I find it fascinating that you can both see AI as what it truly is (a rebranding to solicit investment) yet still cheer for cryptocurrencies, which I personally believe to be not much more than a pyramid scheme to dupe those investors that buy in late. In my opinion, both AI and crypto are quite similar in the ways that they mislead investors by promising a golden future.

seibelj · on June 14, 2020

I am a longtime crypto guy, and totally 100% understand how you see the links. I have a very nuanced opinion on this, but it's difficult to explain briefly here. There are a lot of scams in crypto, but if you are a believer in Austrian economics and are not a fan of Keynesian theories, fiat currency, and the Federal Reserve, then Bitcoin / crypto is very attractive.

But that's a separate discussion, unrelated to my opinion of AI and is primarily a philosophical issue. Cryptocurrency / blockchain is fascinating but we are not promising robots cleaning your house.

fxtentacle · on June 15, 2020

I agree that AI has been way worse with the overpromising.

But when I hear IPFS = interplanetary file system and then wee how poorly it performs in practice and that it's mostly used for illegal content, I cannot help but think that the crypto side also likes to oversell their practical utility.

I believe I have yet to see an application where the Blockchain is truly a critical component. In most cases, it seems that people end up caching its data in sql to speed things up, meaning that they're working on their own private copy now.

Vinceo · on June 15, 2020

Why do you believe that cryptocurrencies are not much more than a pyramid scheme?

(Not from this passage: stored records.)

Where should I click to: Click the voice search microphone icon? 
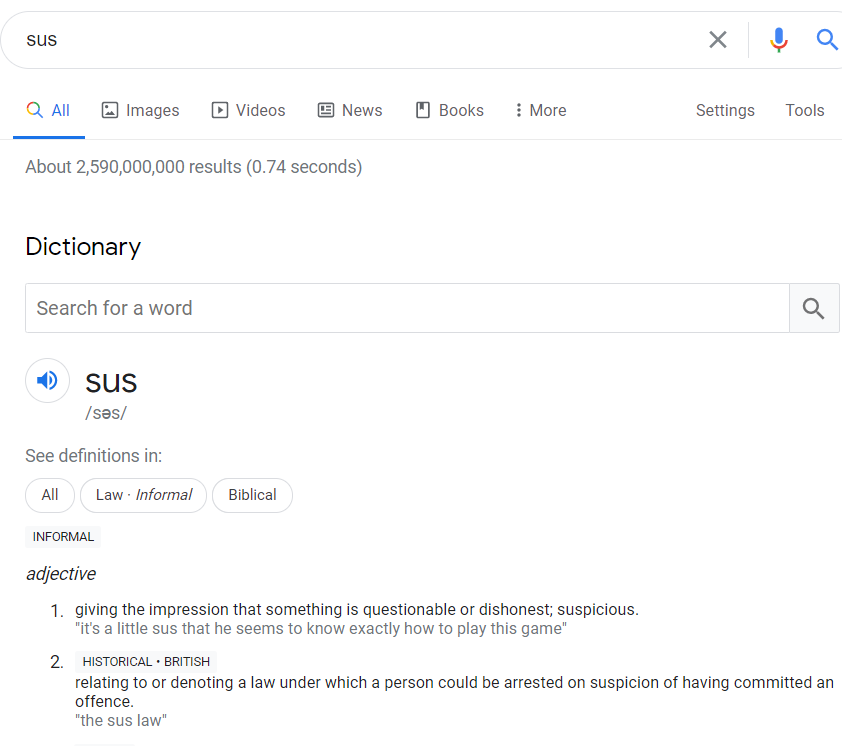(779, 40)
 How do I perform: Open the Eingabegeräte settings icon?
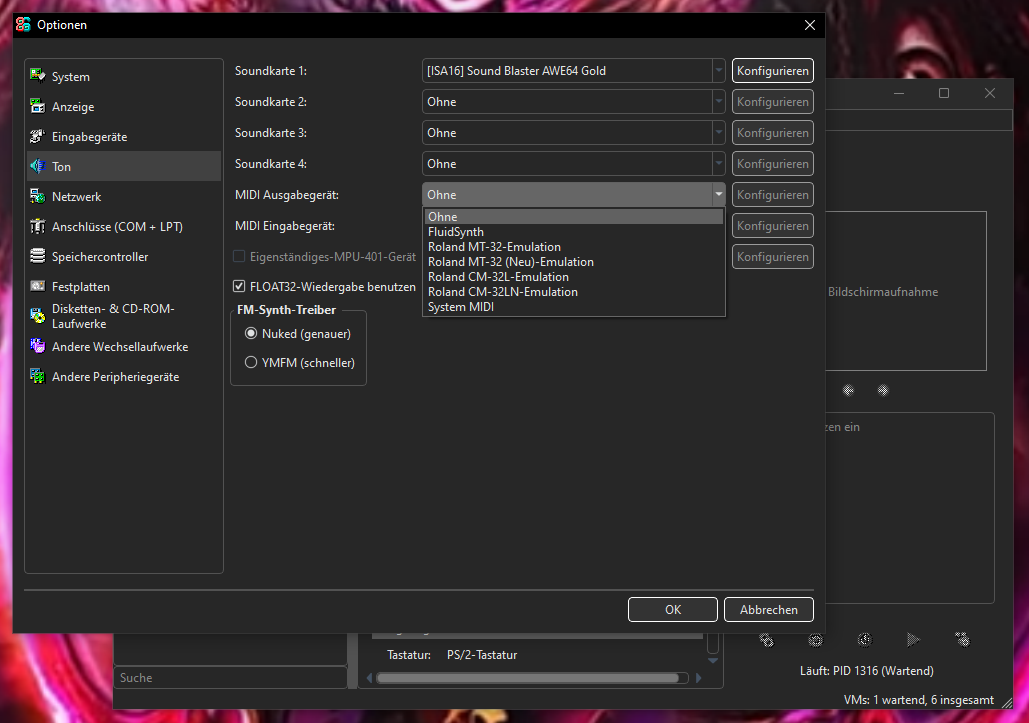pyautogui.click(x=36, y=136)
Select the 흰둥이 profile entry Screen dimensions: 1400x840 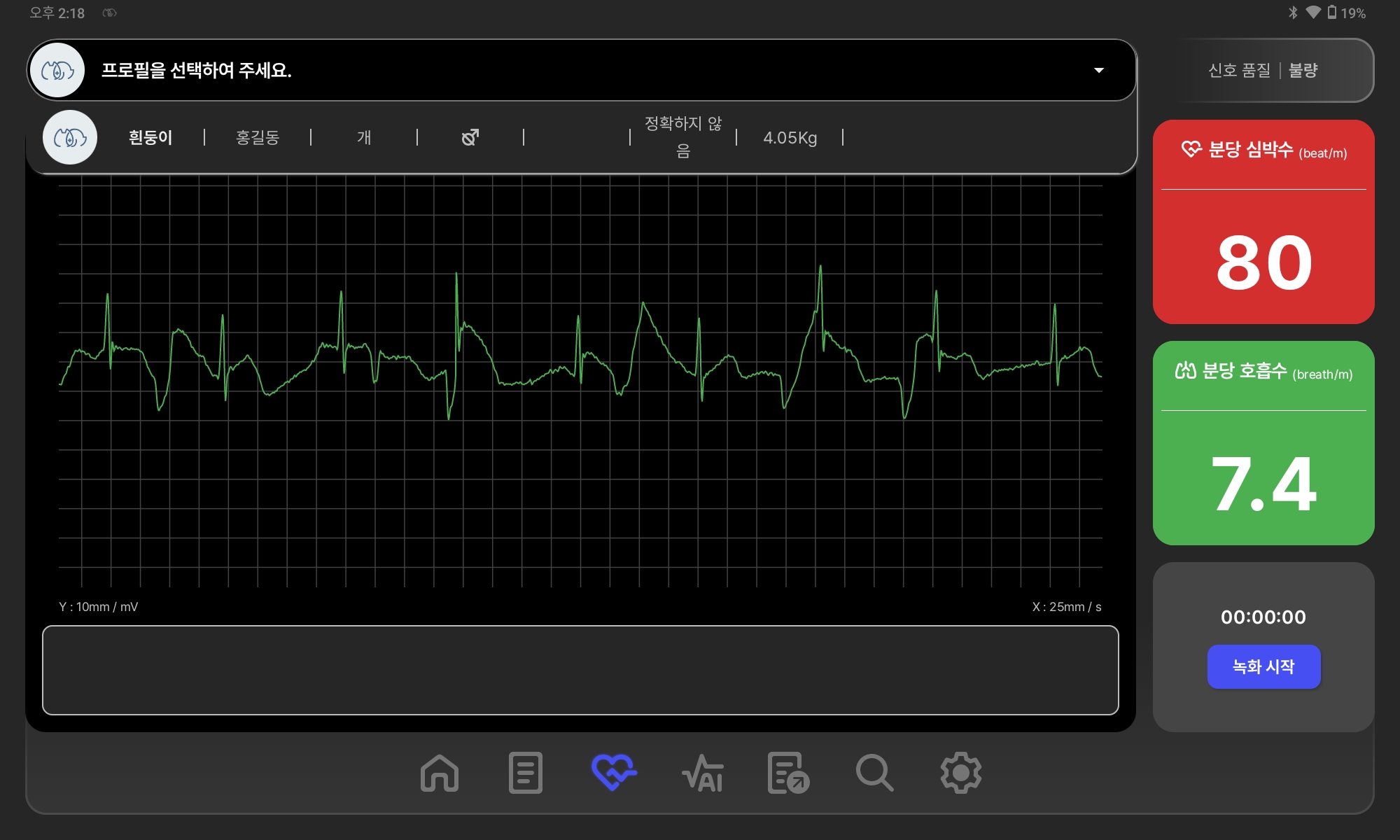click(x=150, y=137)
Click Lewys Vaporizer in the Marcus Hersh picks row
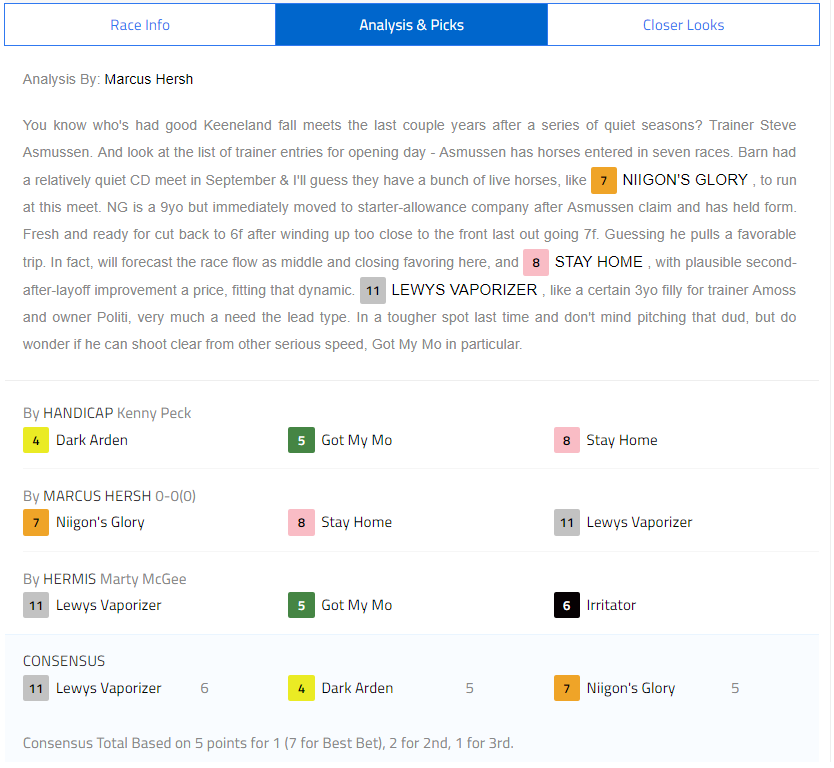 click(x=639, y=522)
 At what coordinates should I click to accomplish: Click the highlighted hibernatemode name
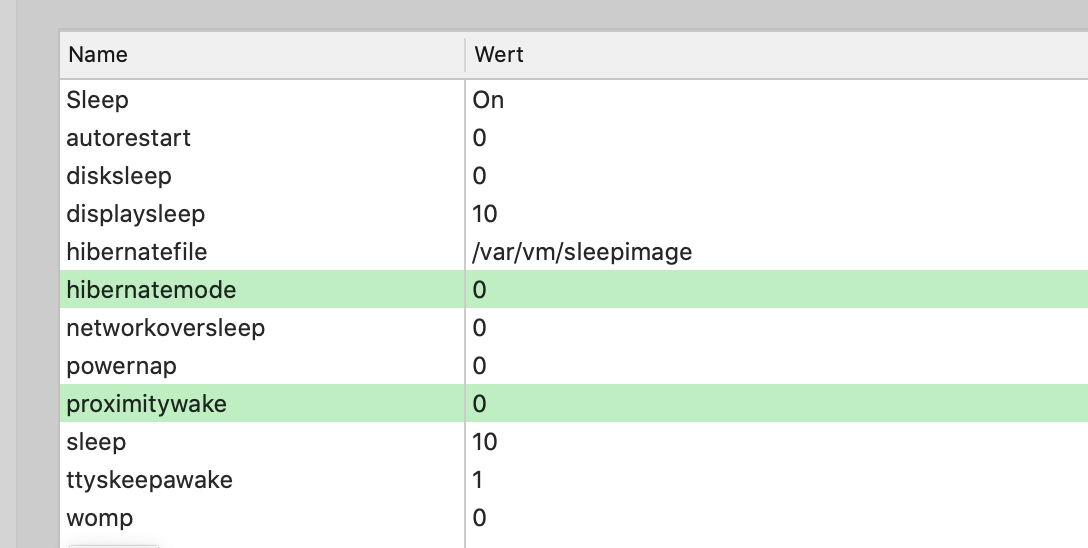(x=151, y=290)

fxtentacle · on June 15, 2020

With the current transfers fees, it is difficult to do much apart from rarely moving large payments. For old-school currencies, that would be called speculation.

If you now consider that both the mining difficulty grows over time and the mining reward drops, then you clearly have a system with a built-in advantage for early adopters.

So people buy in, wait a bit, then exit at a higher price. But that only works as long as you have a large enough stream of newcomers.

I'd be willing to consider it an investment if there was some sort of inherent value on the other side, so if buying cryptocurrency gave you a claim of ownership on something real. But the critical fundament of cryptocurrency is that it's unrelated to the real world and only controlled by its members. In other words, the value of a cryptocurrency is determined exclusively by what people believe it should be.

mathgenius · on June 14, 2020

I agree with your skepticism, while also acknowledging that A.I. in all its incarnations is a powerful tool. But the argument against AI, apart from "this is obviously limited", is much more subtle than what you are claiming in your article. (IMO, it comes down to quantum physics... Hopefully one day this will become obvious to everyone when we all have quantum computers.)

ilaksh · on June 14, 2020

People are going to complain that AI is lame right up until the point that it gets general enough to make them all irrelevant in terms of work productivity. Then rather than modifying society to distribute the gains, they will leave the outdated structures in place and try (too late) to suppress it.

At no point (until it's too late) will there be be effective legislation discouraging the creation of fully general and autonomous digital persons that compete with humans.

LetThereBeNick · on June 15, 2020

With that attitude I would like to pledge my undying allegiance to you

logicslave · on June 14, 2020

Amazon retail is currently in the process of baking advanced deep learning models into every area of their retail process. Its all becoming automated. Just because its not talked about openly doesnt mean its not happening.

These people at the economist are completely out of the loop.

rb808 · on June 15, 2020

I'm still not sure what successful AI implementations there have been. Stuff like Amazon/Spotify recommendations seem sensible. Is there anything else out there that is impressive?

seibelj · on June 15, 2020

Autocomplete on emails which allows me to tab over for common statements. But I agree - the places where AI has improved business can be counted on with one hand, and each finger is extremely thin.